WHAT YOU SHOULD DO: What you should give back is a precise copy of the lines below from the one containing "Instruction: Open the Search sidebar panel" through the one containing "Task: Click the gene search input field", with no pictures.

SOURCE MATERIAL:
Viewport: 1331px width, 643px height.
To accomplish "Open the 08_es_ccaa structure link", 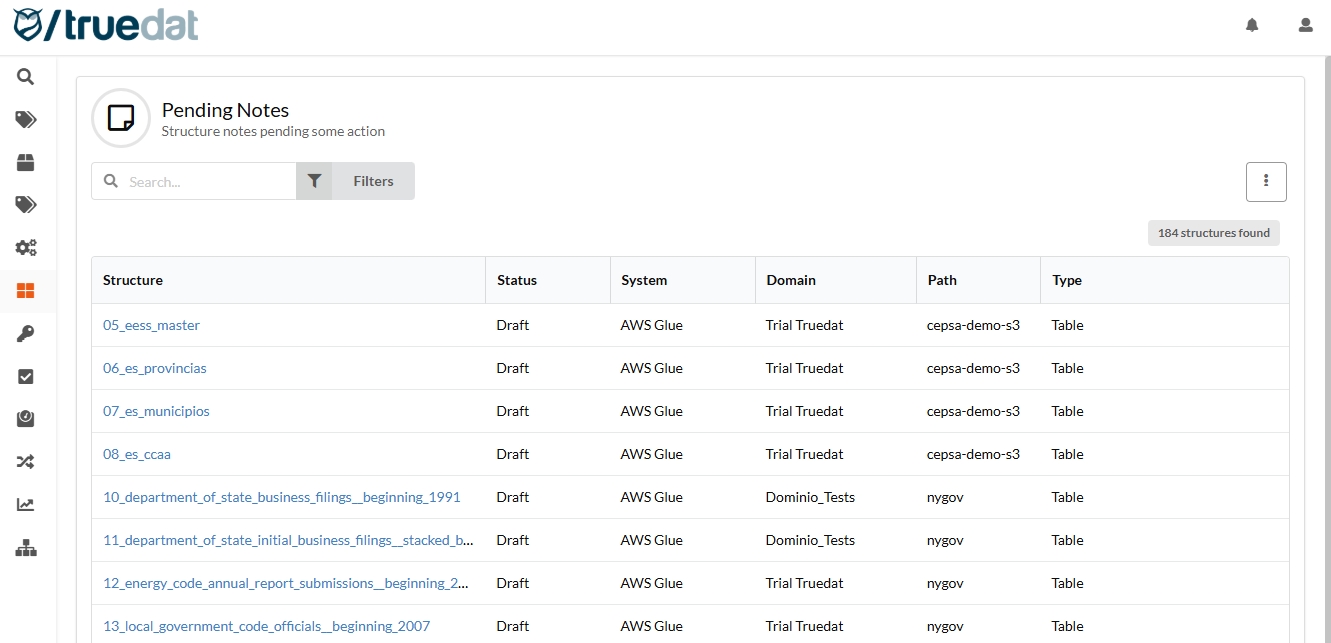I will pyautogui.click(x=137, y=454).
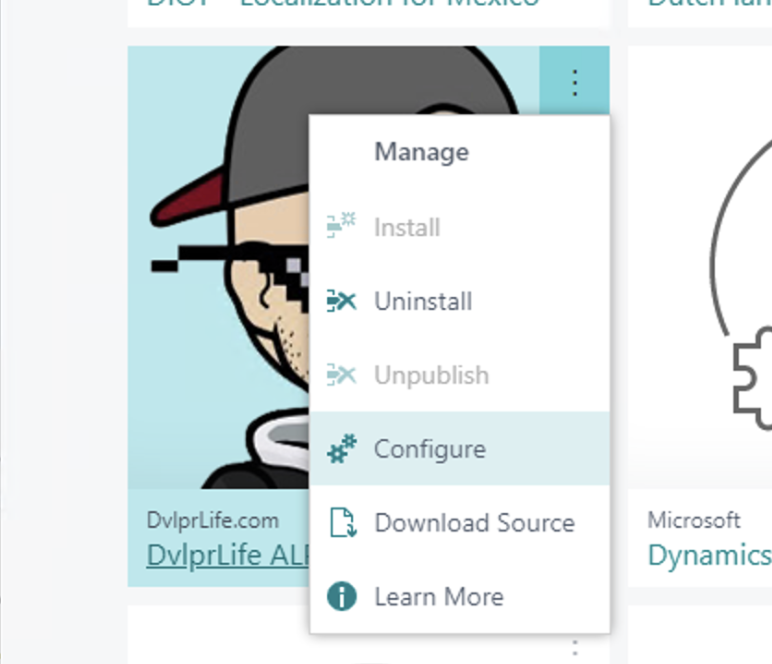Click the grayed Install icon
772x664 pixels.
[x=342, y=227]
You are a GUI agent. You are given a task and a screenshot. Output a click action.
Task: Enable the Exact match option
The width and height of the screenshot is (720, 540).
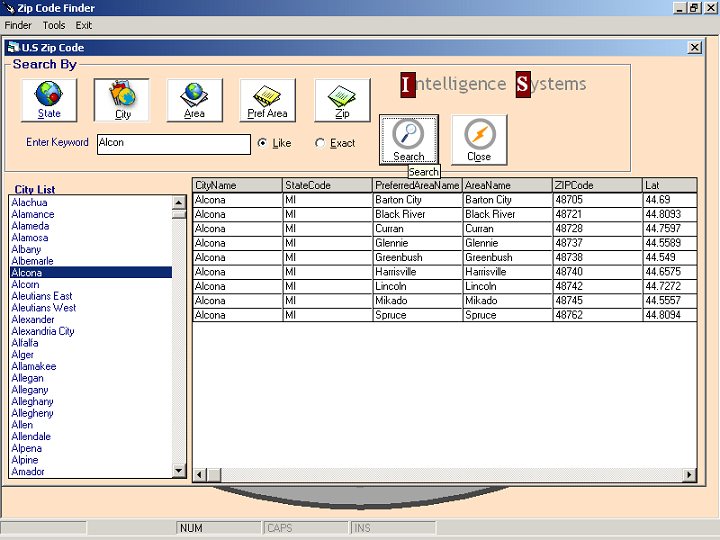(x=320, y=143)
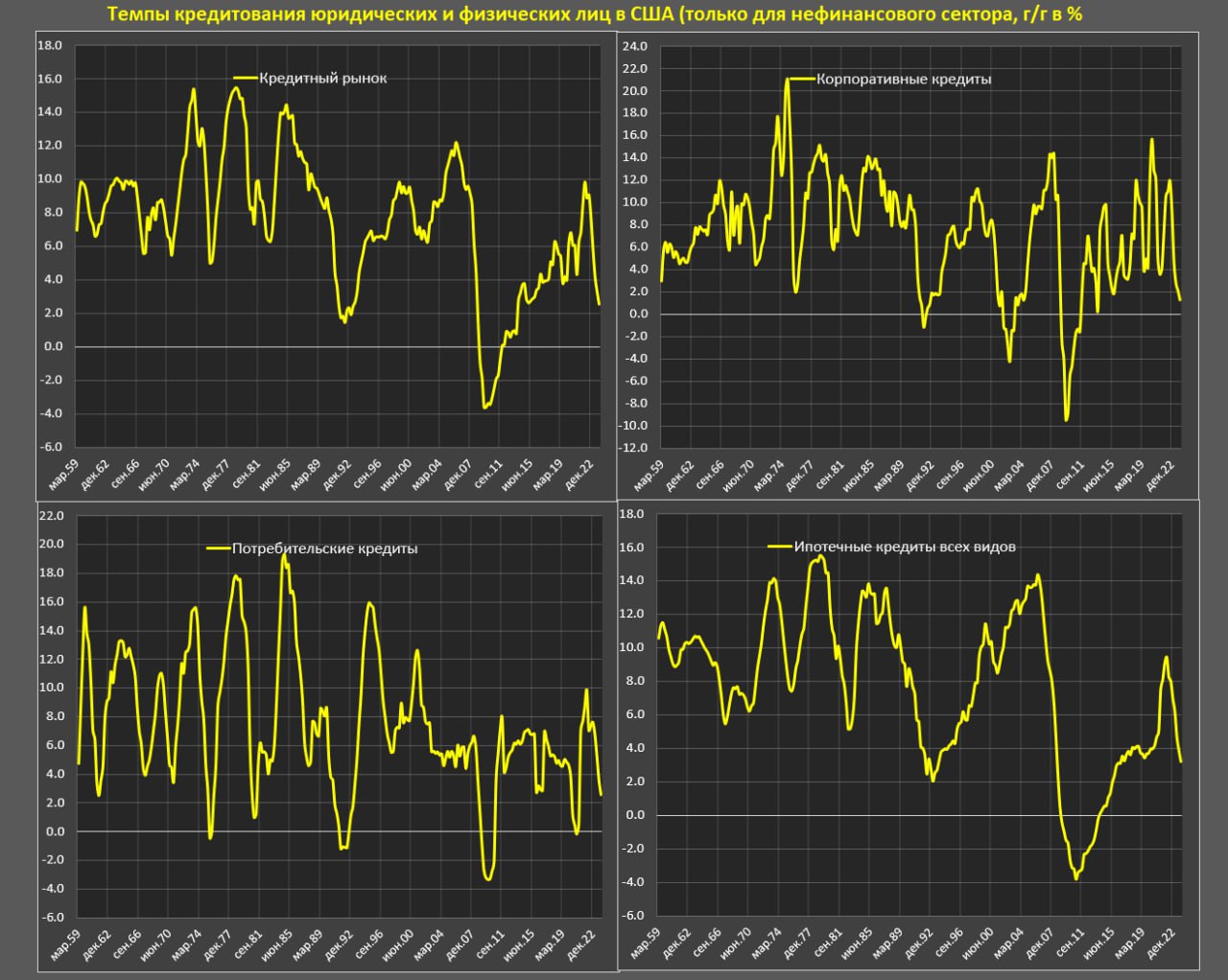Click the -12.0 y-axis label in the corporate loans chart
Screen dimensions: 1228x980
click(634, 448)
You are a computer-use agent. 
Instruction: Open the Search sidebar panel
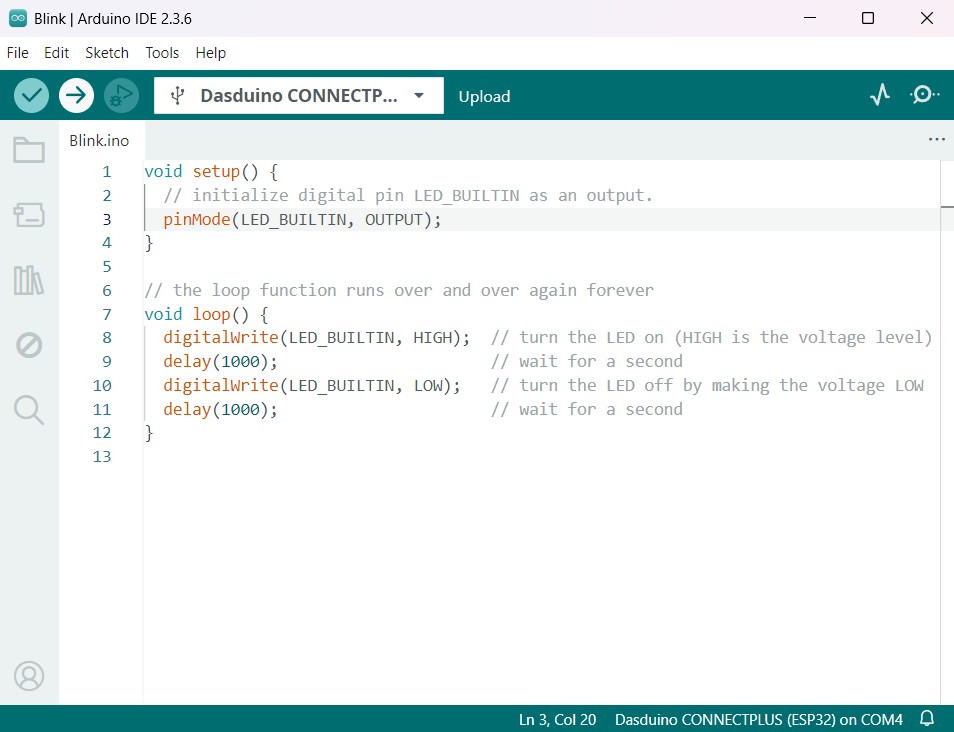(29, 409)
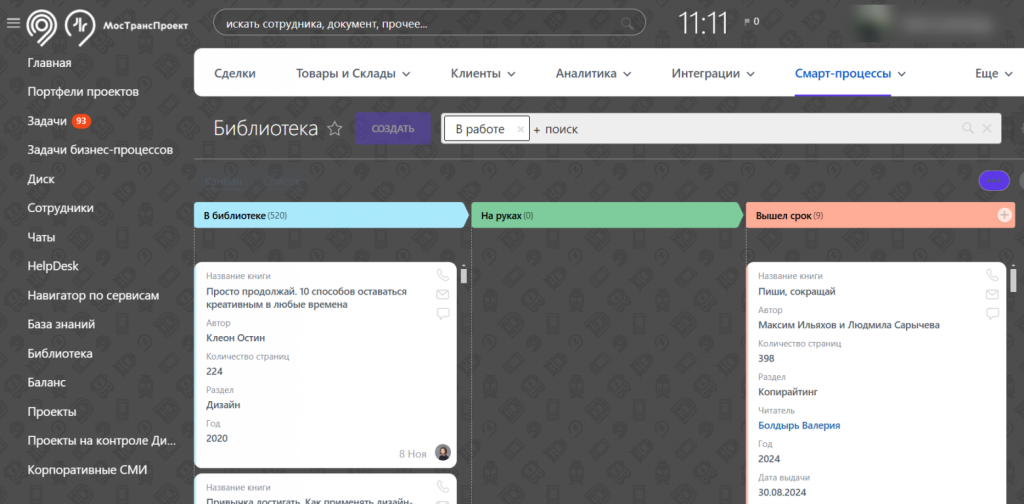Click the magnifier icon in the filter field
1024x504 pixels.
pyautogui.click(x=967, y=129)
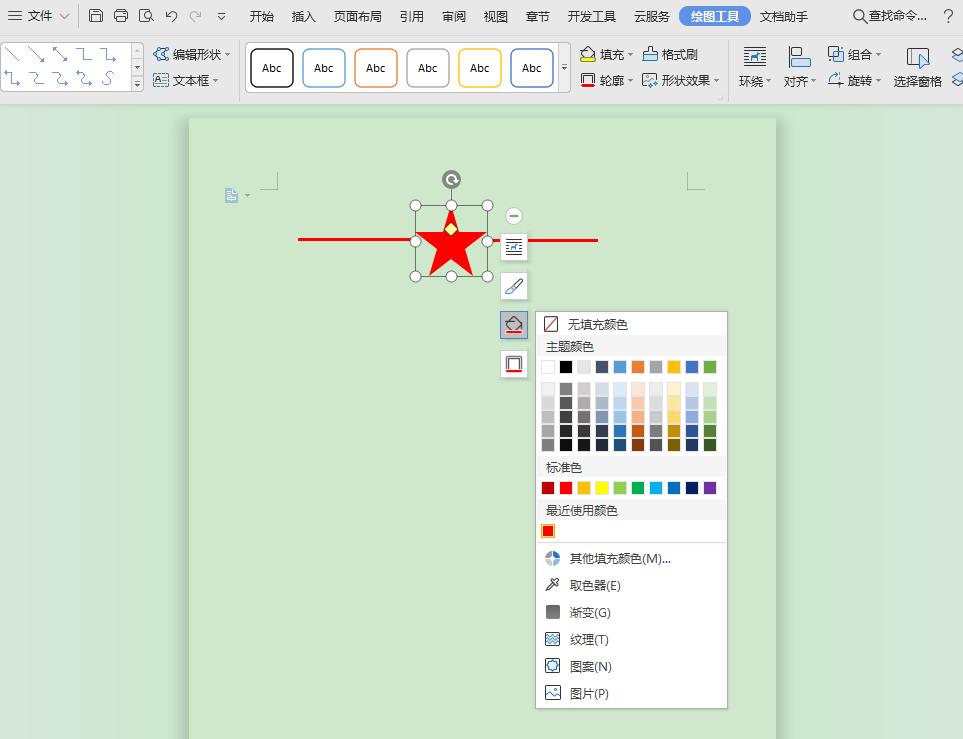The height and width of the screenshot is (739, 963).
Task: Expand the 环绕 wrap text dropdown
Action: pos(755,68)
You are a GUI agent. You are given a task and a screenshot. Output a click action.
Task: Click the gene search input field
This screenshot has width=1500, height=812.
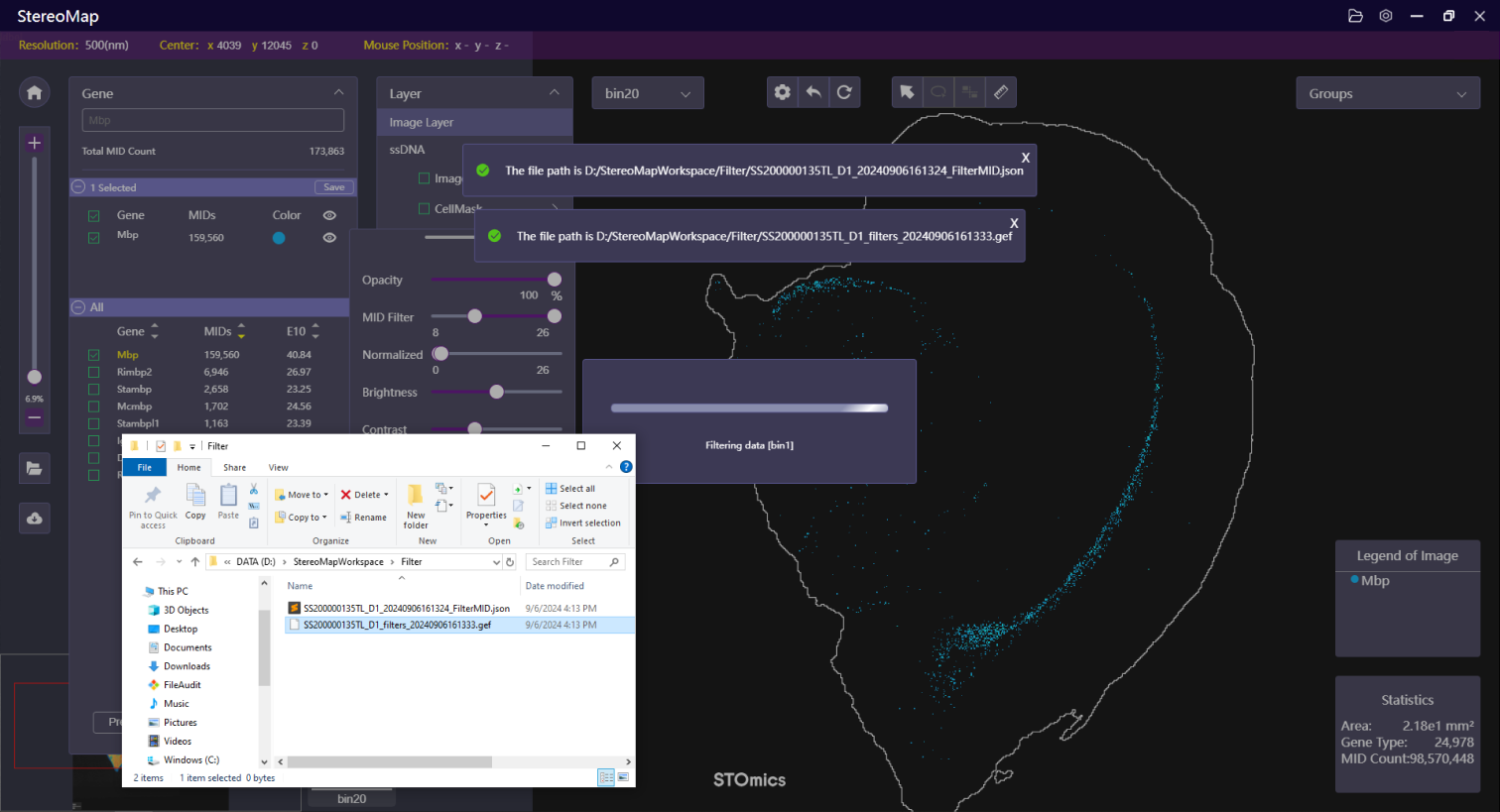212,120
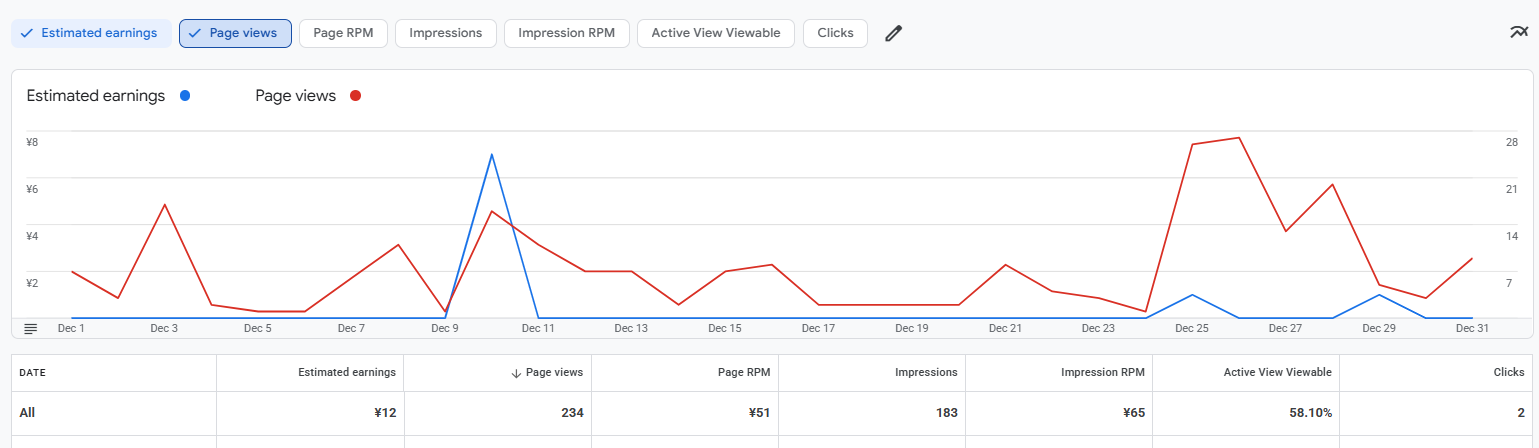Deselect the Estimated earnings metric chip
Image resolution: width=1539 pixels, height=448 pixels.
pyautogui.click(x=90, y=33)
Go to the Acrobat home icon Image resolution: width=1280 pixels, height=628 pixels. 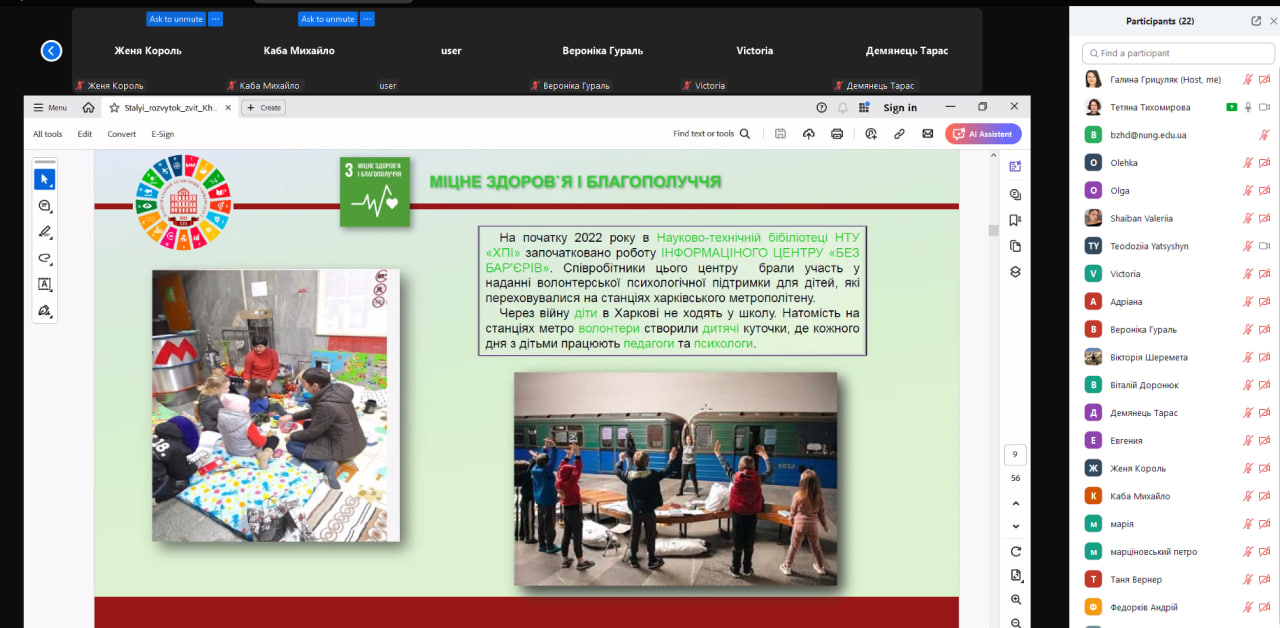coord(89,108)
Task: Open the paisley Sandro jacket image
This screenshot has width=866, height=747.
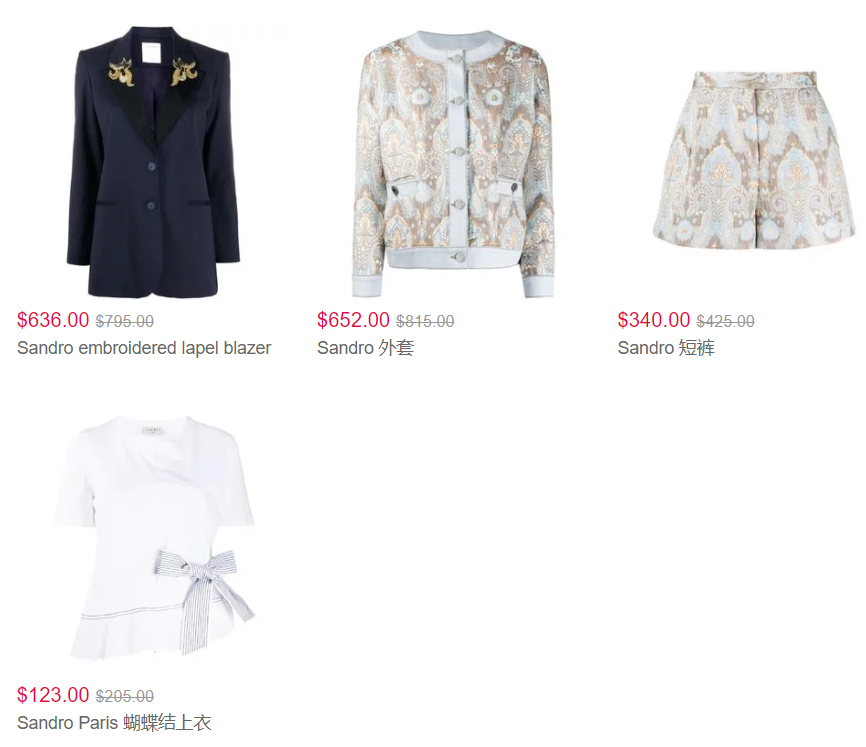Action: pyautogui.click(x=453, y=163)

OUTPUT:
Instruction: Open the Search sidebar panel
(29, 409)
Click the magnifier icon in the filter field
1024x504 pixels.
pyautogui.click(x=967, y=129)
The height and width of the screenshot is (739, 963).
Task: Expand the 环绕 wrap text dropdown
Action: pos(755,68)
You are a GUI agent. You are given a task and a screenshot. Output a click action.
Task: Click the gene search input field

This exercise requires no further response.